本周Review Avoiding Double Payments in a Distributed Payments System

本文介绍了Aribnb支付团队是如何分析和解决重复支付的问题。

背景介绍

Aribnb内部服务架构像SOA转型,这就导致原本在一个系统或者大服务里面完成的功能(比如下单和支付),会被拆分成独立的服务。这样能够让开发人员更加专注且快速迭代,但是也引入了如何保证数据一致性的问题。

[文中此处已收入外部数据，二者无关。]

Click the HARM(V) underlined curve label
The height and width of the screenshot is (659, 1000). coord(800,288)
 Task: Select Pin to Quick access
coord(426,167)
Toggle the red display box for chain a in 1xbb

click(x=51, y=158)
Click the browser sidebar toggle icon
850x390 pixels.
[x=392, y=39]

为了解决分布式一致性的问题,文中提到了三种解决方案:

  • read repair. 在读取求的时候进行一致性的校验和补偿。参考
    • 优点:客户端简单,无需关注一致性逻辑
    • 缺点:服务端需要额外的逻辑来保证一致性,会降低读的吞吐量。
  • write repair. 客户端通过重试的方式来保证数据一致。
    • 优点:服务端无需额外的逻辑保证一致性。
    • 缺点:客户端需要维护一套重试的逻辑。服务端需要保证重试请求的幂等性
  • asynchronous repair. 通过后台程序,定时任务等检查数据一致性,并通知客户端结果。
    • 优点:与主逻辑解耦
    • 缺点:会有一定的延迟性

在实践上可以把asynchronous repair作为read repair和write repair的第二道防线。

幂等性[idempotency]

幂等性是下单&支付这类分布式应用中最基本的要求,必须保证每次请求有且仅被处理一次。如果不这样的话就会出现重复扣款的情况。同时幂等性允许一次操作多次重试,并且得到一致的结果。

幂等性

问题难点描述

  • 需要设计一个通用支持多个支付服务的幂等性解决方案。
  • 数据一致性不能妥协。这个会影响公司的形象
  • 低延迟。需要分布式部署。
  • 简单易用。业务开发不需要了解底层实现细节

解决方案

Airbnb支付团队实现了一个通用幂等库(general-purpose idempotency library),取得名字叫Orpheus。(发现国内外取名都喜欢用希腊神话故事里面的任务)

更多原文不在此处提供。